▶ [DOCUMENT SEGMENT]
__________________________________________________
The meaning of two sided (double tailed) p-values

Question

A p-value is "the probability for a given statistical model that, when the null hypothesis is true, the statistical summary would be the same as or of greater magnitude than the actual observed results." Source

Thus, the p-value is defined as $\mathbb P_r(X ≥ x|H )$ for a one sided (right tailed) test. For a two sided (double tailed) test, this probability is doubled, meaning $ p = 2 \mathbb P_r(X ≥ x|H ) $ and then compared to $\alpha$ (e.g .05). However, how can this two sided p-value be interpreted as the probability as defined above? The real probability of getting a stat. summary of greater magnitude than the observed result (e.g. +2) is $ \mathbb P_r(X≥2|H)$ and not $2 \mathbb Pr(X≥2|H)$. Yet, statisticians double the right-hand p-value. There is, of course, an error probability on the left side too ($\alpha/2$), but this should be of no concern for us, as our observed value is positive and thus creates a probability only on its right side to $ +\infty $ below the curve.

The question, therefore, is: Would it not be more mathematically accurate to compare $ \mathbb P_r(X≥2|H)$ to $\alpha/2$ $(=.025)$ instead of $2 \mathbb P_r(X≥2|H)$ to $\alpha$ $(=.05)$ in a two sided test? The results would of course be the same in symmetric distributions, but not in asymmetric ones!

Furthermore, if we say that p for double tailed tests is indeed $2 \mathbb P_r(X≥x|H)$, then this $p$ is not the probability of $X$ being of greater magnitude than $x$, but rather this probability times $2$.
__________________________________________________
▶ [PROVIDED DATA]

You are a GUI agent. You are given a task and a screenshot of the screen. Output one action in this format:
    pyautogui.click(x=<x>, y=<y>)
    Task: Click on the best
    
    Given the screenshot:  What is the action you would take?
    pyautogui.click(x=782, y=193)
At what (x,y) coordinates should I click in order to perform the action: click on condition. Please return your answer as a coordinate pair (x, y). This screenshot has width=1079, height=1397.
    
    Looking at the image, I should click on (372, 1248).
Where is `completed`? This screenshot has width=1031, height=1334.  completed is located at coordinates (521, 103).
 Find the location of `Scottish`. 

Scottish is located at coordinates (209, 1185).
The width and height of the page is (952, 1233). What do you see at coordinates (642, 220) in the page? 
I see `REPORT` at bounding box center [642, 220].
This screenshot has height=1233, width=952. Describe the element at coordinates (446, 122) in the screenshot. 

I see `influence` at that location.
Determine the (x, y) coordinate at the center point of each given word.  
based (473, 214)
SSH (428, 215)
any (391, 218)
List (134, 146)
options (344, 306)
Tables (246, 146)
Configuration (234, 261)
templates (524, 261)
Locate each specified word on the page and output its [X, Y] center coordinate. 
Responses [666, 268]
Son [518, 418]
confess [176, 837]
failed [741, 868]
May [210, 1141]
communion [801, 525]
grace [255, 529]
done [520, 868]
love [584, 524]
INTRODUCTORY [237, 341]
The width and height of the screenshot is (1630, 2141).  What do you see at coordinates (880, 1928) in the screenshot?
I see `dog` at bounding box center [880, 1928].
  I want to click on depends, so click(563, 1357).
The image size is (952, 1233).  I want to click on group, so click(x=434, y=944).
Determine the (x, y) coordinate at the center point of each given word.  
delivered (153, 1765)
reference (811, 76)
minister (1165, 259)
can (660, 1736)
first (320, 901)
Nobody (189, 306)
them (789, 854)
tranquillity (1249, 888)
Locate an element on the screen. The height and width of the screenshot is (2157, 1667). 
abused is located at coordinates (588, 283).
__________________________________________________
▶ [AIM A]
Answer these about the post on two-sided p-values:
(i) How is the p-value defined for a one-sided (right-tailed) test?
(ii) What numeric value is given in parentheses for $\alpha/2$?
(iii) In what kind of distributions would the results be the same?
▶ [AIM B]
Write out the post on two-sided p-values word for word, starting at "Furthermore, if we" and ending at "probability times $2$.".
The listing plays no part in this work.

▶ [COMPLETE RESPONSE A]
(i) As $\mathbb P_r(X ≥ x|H )$.
(ii) .025
(iii) Symmetric distributions.

▶ [COMPLETE RESPONSE B]
Furthermore, if we say that p for double tailed tests is indeed $2 \mathbb P_r(X≥x|H)$, then this $p$ is not the probability of $X$ being of greater magnitude than $x$, but rather this probability times $2$.